Homework 4, due in class 2016-02-19

Growth ratio

  • The growth rate

    \[\begin{equation} \rho_n = \frac{\max_{i,j,k} |a^{(k)}_{ij} |}{\max_{i,j} |a_{ij} |}, \end{equation}\]

    measures how the elements grow during the elimination process (as before \(a^{(k)}_{ij}\) \(k=2,\ldots,n\) denote the elements in the \(k\) th step).

    In Gaussian elimination with partial pivoting (GEPP) the multipliers satisfy \(|l_{ik}| \le 1, \, i=k+1:n\). First use this fact to prove the estimate \(|a^{(k+1)}_{ij}| \le 2 \max_{i,j} |a^{(k)}_{ij} |\), then prove that \(\rho_n \le 2^{n-1}\) for GEPP.

  • Implement GEPP in Matlab and create matrices with elements \(a_{ij} = X-0.5\), \(a_{ij} = X\) and \(a_{ij} = 1/X\) where \(X\) is a uniformly distributed variable on \([0,1]\). Experiment with matrices of different size. How does the growth rate scale with the order of the matrix.

Condition number

  • Using Matlab, solve \(Ax=b\) for three right hand sides

    \[\begin{split}A = \left[ \begin{array}{cc} 1 & 3 \\ 3 & 1 \end{array} \right], \ \ b_1 = \left[ \begin{array}{c} 1 \\ 0 \end{array} \right], \ \ b_2 = \left[ \begin{array}{c} 1\\ 1 \end{array} \right], \ \ b_3 = \left[ \begin{array}{c} 1 \\ -1 \end{array} \right].\end{split}\]
  • Experimentally investigate the sensitivity (conditioning) of the computations: Solve the problem with many different perturbed (make sure \(\Delta b\) can have both positive and negative entries) right hand sides, \(b + \Delta b\). The solutions are \(x+\Delta x\). Compute

    \[\kappa_{\rm exp.} = \max_{\Delta b}\frac{ R_{\rm out} }{ R_{\rm in}},\]

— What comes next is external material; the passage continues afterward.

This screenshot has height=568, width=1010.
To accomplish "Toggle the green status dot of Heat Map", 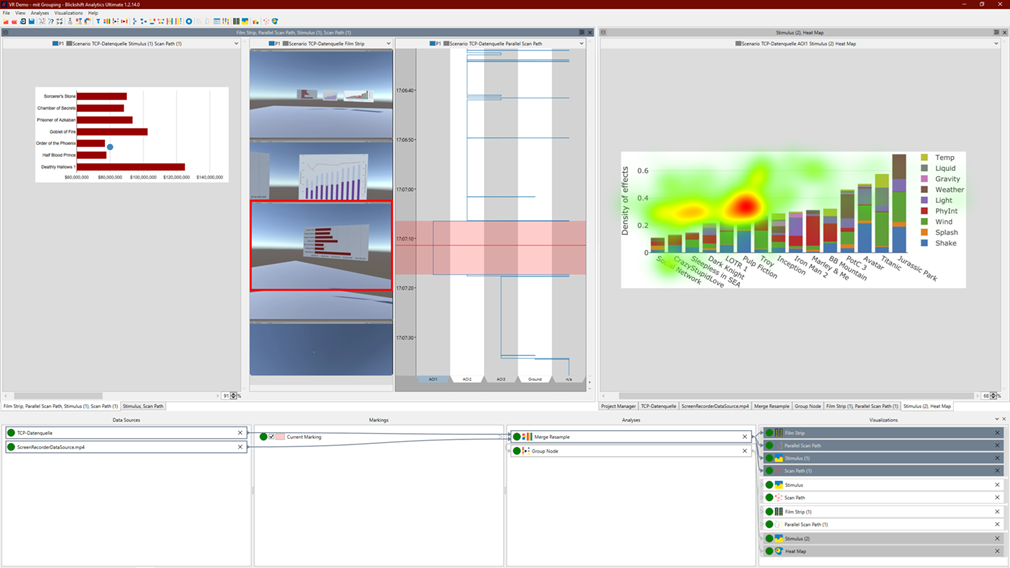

    with \(R_{\rm out} = \| \Delta x \|_2 / \| x \|_2\) and \(R_{\rm in} = \| \Delta b \|_2 / \| b \|_2\). Use the largest value of \(\kappa_{\rm exp.}\) as an estimate for the condition number and record the particular \(\Delta b\) that maximizes \(\kappa_{\rm ex.}\). Which right hand side gives the largest \(\kappa_{\rm exp.}\)?

  • How large is the theoretical condition number of the matrix \(A\), \(\kappa(A)\), (help cond)? Explain the relation between \(\kappa(A)\) and \(\kappa_{\rm exp.}\).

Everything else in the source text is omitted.